- _EXERCISE BRIEF_: Write out the entries below exactly. End with the line that contains "Task: Open Select".

[INPUT Boundary: Start]

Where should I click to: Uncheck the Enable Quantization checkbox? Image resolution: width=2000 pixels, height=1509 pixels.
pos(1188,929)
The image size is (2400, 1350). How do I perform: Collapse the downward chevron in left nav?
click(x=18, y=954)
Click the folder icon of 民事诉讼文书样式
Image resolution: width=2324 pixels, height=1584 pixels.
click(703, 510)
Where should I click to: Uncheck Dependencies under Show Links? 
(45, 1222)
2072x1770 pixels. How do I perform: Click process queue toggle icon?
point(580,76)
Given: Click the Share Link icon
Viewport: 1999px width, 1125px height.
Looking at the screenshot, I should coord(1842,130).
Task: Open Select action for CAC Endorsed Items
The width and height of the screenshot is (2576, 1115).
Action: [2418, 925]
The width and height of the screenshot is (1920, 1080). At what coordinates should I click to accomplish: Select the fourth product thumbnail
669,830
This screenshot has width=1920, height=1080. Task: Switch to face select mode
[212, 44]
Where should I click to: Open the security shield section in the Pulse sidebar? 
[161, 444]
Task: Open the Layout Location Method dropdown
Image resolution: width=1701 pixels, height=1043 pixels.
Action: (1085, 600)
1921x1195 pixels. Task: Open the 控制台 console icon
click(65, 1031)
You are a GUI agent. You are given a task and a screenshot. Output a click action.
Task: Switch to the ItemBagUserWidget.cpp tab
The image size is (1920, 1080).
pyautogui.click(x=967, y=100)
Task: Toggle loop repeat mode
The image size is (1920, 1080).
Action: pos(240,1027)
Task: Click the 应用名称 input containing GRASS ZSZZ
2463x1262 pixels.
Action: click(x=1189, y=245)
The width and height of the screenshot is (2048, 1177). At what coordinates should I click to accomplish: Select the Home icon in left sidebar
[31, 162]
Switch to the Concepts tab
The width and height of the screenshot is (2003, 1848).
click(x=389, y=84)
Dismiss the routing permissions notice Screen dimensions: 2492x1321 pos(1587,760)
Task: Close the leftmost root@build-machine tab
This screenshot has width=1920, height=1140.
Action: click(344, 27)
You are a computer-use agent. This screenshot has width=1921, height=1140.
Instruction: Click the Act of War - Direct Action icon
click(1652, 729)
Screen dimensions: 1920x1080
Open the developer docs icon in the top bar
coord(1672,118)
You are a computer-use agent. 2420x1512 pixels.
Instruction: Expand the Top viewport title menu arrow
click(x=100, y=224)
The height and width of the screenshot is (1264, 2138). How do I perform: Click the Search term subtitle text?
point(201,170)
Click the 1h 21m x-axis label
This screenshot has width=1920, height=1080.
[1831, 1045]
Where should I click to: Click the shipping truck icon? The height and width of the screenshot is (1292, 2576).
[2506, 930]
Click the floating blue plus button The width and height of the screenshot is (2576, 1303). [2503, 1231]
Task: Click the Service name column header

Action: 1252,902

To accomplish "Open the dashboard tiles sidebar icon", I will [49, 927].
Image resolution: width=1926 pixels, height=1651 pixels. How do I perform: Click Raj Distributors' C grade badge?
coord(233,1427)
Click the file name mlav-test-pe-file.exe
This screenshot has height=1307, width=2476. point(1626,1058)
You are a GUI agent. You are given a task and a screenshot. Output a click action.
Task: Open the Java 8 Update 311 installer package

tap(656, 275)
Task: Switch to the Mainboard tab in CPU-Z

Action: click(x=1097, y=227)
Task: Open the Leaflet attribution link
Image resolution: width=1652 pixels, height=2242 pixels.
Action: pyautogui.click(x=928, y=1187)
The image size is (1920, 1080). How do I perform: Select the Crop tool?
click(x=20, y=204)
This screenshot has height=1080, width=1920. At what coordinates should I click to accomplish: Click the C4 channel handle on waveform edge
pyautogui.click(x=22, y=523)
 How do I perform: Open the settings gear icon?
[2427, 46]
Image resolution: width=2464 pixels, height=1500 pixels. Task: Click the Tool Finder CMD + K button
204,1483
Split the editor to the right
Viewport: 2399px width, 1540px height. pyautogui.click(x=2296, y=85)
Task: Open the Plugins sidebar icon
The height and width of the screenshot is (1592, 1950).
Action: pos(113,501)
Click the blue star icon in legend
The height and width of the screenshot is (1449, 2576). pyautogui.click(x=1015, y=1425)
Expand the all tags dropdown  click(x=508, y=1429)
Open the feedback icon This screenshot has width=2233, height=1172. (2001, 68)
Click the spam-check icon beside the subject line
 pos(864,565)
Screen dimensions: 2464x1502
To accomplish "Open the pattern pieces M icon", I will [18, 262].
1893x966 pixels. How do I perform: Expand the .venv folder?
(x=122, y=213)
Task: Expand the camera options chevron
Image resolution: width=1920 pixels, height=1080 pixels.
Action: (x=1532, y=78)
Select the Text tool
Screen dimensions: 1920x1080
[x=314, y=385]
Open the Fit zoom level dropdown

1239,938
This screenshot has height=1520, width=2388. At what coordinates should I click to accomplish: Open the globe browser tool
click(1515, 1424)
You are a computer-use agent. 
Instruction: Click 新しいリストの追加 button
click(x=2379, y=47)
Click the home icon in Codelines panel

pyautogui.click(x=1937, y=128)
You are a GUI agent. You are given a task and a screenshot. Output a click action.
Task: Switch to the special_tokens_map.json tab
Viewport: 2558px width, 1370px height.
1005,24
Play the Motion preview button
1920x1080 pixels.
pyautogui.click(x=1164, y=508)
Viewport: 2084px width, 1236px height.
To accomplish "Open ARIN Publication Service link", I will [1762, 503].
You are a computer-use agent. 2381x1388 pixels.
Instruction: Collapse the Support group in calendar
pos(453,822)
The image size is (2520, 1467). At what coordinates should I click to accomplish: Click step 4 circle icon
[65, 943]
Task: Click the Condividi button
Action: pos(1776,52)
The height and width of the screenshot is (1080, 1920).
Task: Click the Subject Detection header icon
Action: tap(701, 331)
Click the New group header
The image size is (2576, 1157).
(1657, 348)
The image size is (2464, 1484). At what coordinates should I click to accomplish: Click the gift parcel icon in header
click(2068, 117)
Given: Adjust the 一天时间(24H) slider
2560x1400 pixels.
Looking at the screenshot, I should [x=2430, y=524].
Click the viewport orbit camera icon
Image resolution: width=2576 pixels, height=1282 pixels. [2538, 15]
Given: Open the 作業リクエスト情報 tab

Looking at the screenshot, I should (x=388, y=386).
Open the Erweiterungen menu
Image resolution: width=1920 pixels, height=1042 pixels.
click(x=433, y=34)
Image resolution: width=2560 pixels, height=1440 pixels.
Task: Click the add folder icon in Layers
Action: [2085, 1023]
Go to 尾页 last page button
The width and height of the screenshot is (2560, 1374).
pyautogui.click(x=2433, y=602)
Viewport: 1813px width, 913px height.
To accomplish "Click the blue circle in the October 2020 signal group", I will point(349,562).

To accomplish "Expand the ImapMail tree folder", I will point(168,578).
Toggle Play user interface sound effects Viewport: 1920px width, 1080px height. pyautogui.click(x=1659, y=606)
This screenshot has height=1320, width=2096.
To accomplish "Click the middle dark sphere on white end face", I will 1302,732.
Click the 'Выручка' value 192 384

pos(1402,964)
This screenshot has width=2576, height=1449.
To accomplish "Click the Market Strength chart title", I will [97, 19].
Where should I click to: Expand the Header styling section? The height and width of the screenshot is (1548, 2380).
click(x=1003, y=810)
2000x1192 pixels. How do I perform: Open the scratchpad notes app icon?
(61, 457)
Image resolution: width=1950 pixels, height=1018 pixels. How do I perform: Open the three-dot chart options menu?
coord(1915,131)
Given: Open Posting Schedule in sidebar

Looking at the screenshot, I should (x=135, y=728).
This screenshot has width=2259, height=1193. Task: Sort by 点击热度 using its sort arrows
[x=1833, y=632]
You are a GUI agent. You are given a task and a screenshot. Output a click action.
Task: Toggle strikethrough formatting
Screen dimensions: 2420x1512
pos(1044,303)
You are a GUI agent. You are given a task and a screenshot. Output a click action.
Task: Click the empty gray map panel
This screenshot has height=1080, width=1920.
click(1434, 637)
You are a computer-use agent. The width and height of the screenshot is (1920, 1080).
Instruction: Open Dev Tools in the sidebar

[INPUT Boundary: End]

- _COMPLETED EXERCISE_:
Where should I click to: Uncheck the Enable Quantization checkbox? Image resolution: width=2000 pixels, height=1509 pixels.
pos(1188,929)
The image size is (2400, 1350). How do I perform: Collapse the downward chevron in left nav?
click(x=18, y=954)
Click the folder icon of 民事诉讼文书样式
Image resolution: width=2324 pixels, height=1584 pixels.
click(703, 510)
Where should I click to: Uncheck Dependencies under Show Links? 
(45, 1222)
2072x1770 pixels. How do I perform: Click process queue toggle icon?
point(580,76)
Given: Click the Share Link icon
Viewport: 1999px width, 1125px height.
Looking at the screenshot, I should coord(1842,130).
Task: Open Select action for CAC Endorsed Items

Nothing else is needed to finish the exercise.